** Texto seleccionado **

+-------+

Hemos visto una retroexcavadora empotrada contra la sede del PSOE en Almendralejo; a un grupo de ultras celebrar el año nuevo apaleando un muñeco de Pedro Sánchez. Hemos dejado de hablar de ello, ya es parte del paisaje, pero las manifestaciones ultras siguen día a día frente a la sede de Ferraz.
Todos los partidos han sufrido ataques, vandalismo y pintadas en sus sedes. No son comparables –ni en número ni en gravedad–, al acoso a la izquierda desde que cometió el atrevimiento de gobernar.
Es una violencia ultra que no empezó en esta legislatura: arrancó en la anterior. Y tuvo como cumbre esas turbas que asediaron durante meses la vivienda del entonces vicepresidente Pablo Iglesias. Desde que ETA pasó a la historia, ningún otro político –y su familia– ha sufrido en España un acoso tan prolongado y violento.
Fue también una violencia que la oposición nunca condenó. En ocasiones, incluso la alentó.

+-------+

** Tarea asignada **
Copia literalmente, del texto sobre la violencia ultra contra la izquierda, el fragmento que va desde "Hemos visto una" hasta "atrevimiento de gobernar.".

+-------+

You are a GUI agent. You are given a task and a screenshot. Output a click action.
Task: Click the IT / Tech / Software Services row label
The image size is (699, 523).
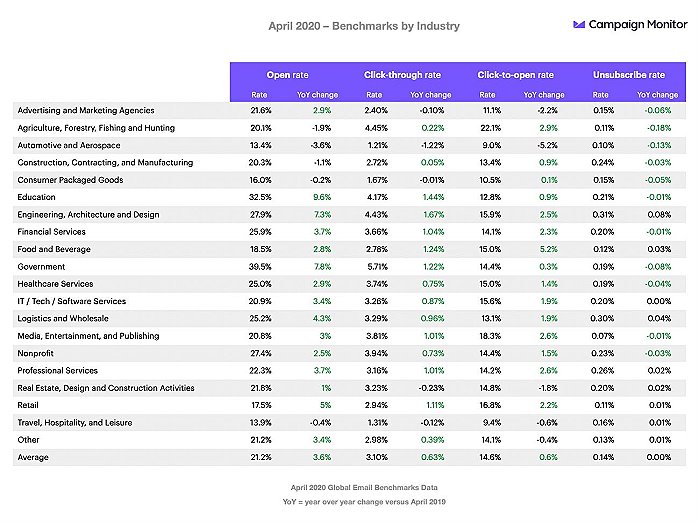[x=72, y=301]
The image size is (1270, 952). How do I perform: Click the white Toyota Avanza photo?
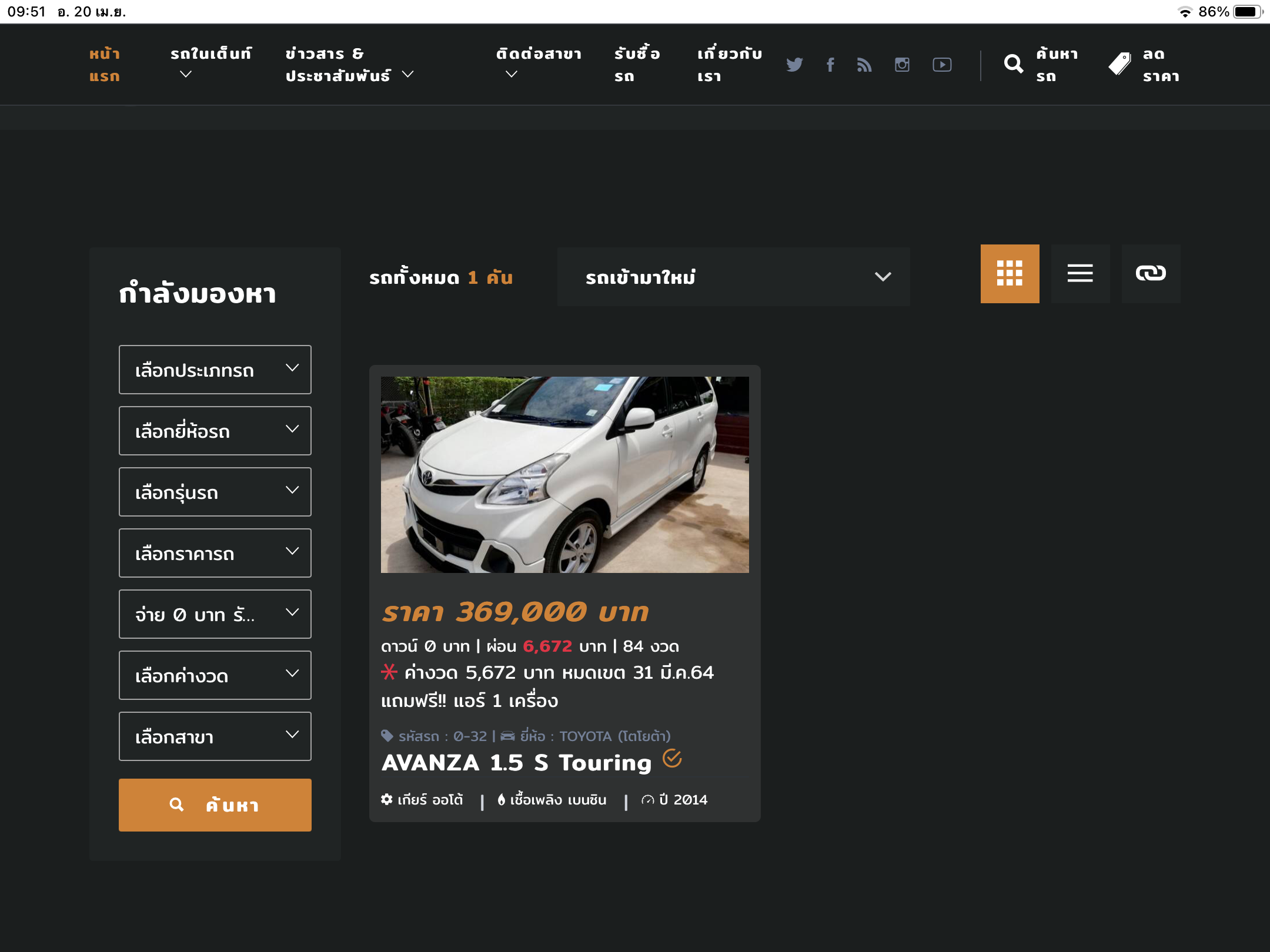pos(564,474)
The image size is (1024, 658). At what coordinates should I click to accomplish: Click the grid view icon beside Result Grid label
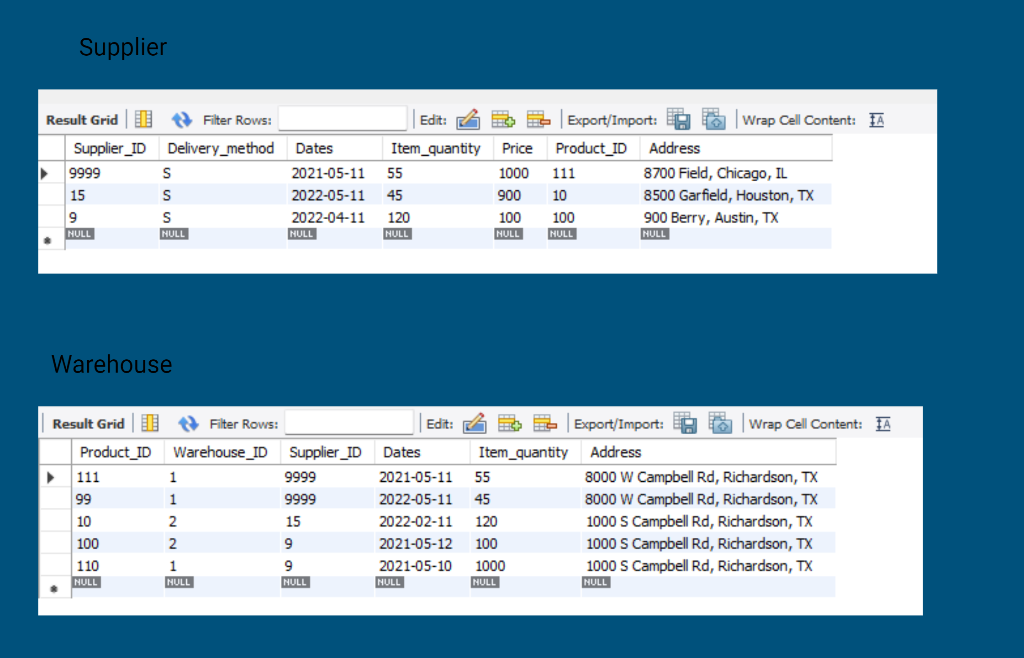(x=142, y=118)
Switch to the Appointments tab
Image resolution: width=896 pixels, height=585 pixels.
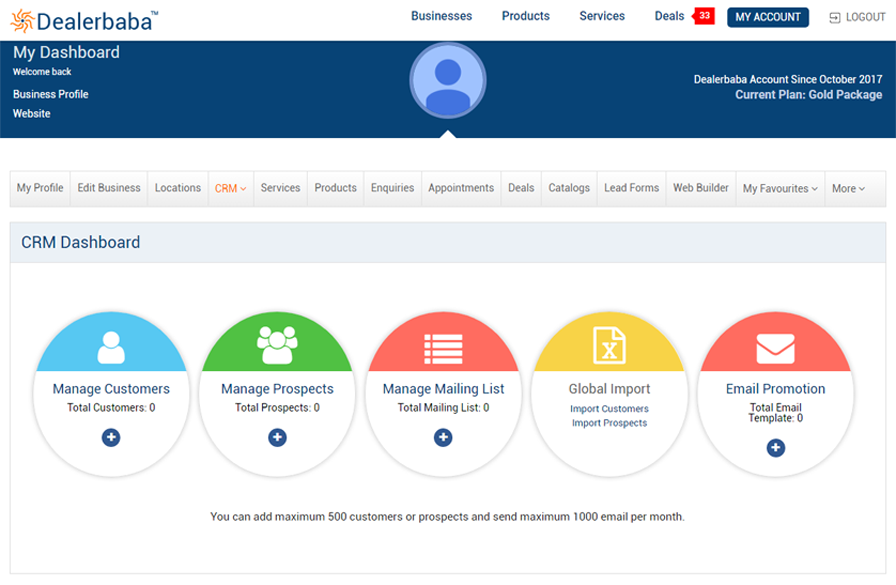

+-------+

** Respuesta solicitada **
Hemos visto una retroexcavadora empotrada contra la sede del PSOE en Almendralejo; a un grupo de ultras celebrar el año nuevo apaleando un muñeco de Pedro Sánchez. Hemos dejado de hablar de ello, ya es parte del paisaje, pero las manifestaciones ultras siguen día a día frente a la sede de Ferraz.
Todos los partidos han sufrido ataques, vandalismo y pintadas en sus sedes. No son comparables –ni en número ni en gravedad–, al acoso a la izquierda desde que cometió el atrevimiento de gobernar.